Of the entries below, return exactly those lines that fall between the one containing "How do I perform: Switch to the Schedules" and the one containing "has width=650, height=636.", the two end lines included.

Start of Block

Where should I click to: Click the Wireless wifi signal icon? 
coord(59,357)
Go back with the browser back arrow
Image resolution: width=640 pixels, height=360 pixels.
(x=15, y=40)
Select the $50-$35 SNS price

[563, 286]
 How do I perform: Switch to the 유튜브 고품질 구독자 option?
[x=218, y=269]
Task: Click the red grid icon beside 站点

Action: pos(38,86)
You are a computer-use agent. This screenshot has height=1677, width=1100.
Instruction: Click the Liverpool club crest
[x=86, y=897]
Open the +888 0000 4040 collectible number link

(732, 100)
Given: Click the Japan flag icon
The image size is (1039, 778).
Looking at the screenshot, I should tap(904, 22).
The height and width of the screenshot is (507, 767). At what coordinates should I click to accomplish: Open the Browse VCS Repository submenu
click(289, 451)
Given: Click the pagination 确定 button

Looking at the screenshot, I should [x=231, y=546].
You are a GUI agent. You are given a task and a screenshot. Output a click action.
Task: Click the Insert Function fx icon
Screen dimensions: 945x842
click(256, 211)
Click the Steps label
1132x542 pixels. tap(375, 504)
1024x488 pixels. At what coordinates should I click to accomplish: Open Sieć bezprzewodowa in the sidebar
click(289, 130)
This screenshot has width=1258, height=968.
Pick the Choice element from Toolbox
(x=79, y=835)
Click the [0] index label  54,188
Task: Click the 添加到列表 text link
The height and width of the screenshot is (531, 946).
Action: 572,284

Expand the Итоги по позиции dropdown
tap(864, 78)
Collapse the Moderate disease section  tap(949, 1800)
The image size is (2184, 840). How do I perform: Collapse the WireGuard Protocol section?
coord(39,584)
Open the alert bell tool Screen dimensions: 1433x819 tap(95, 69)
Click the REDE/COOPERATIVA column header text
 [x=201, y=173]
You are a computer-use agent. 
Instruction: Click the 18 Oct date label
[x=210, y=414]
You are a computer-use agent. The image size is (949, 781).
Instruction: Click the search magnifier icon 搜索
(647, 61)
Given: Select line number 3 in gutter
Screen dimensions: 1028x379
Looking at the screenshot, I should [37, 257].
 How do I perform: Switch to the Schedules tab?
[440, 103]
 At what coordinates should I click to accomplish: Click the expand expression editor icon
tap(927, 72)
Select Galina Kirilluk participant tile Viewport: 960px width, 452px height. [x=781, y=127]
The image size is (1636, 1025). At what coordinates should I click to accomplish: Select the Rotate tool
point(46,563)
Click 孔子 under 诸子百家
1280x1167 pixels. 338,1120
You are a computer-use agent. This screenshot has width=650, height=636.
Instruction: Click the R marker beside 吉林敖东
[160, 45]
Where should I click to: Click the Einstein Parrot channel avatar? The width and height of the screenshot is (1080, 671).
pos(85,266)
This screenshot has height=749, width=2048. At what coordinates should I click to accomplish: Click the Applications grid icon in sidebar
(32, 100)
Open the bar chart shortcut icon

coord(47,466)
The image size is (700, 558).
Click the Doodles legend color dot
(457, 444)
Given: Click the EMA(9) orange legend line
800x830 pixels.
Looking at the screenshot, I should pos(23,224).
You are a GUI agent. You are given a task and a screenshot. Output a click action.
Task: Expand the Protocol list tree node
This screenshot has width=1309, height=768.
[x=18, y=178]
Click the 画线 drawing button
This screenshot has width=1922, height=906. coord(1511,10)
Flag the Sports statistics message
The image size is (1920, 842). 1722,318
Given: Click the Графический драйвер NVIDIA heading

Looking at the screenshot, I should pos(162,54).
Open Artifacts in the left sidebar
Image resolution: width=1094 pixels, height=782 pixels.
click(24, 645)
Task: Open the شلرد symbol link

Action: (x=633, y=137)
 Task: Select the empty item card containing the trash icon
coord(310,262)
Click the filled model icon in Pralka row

End of Block

» **ANSWER TO THIS EXERCISE**
 How do I perform: Switch to the Schedules tab?
[440, 103]
 At what coordinates should I click to accomplish: Click the expand expression editor icon
tap(927, 72)
Select Galina Kirilluk participant tile Viewport: 960px width, 452px height. [x=781, y=127]
The image size is (1636, 1025). At what coordinates should I click to accomplish: Select the Rotate tool
point(46,563)
Click 孔子 under 诸子百家
1280x1167 pixels. 338,1120
You are a computer-use agent. This screenshot has width=650, height=636.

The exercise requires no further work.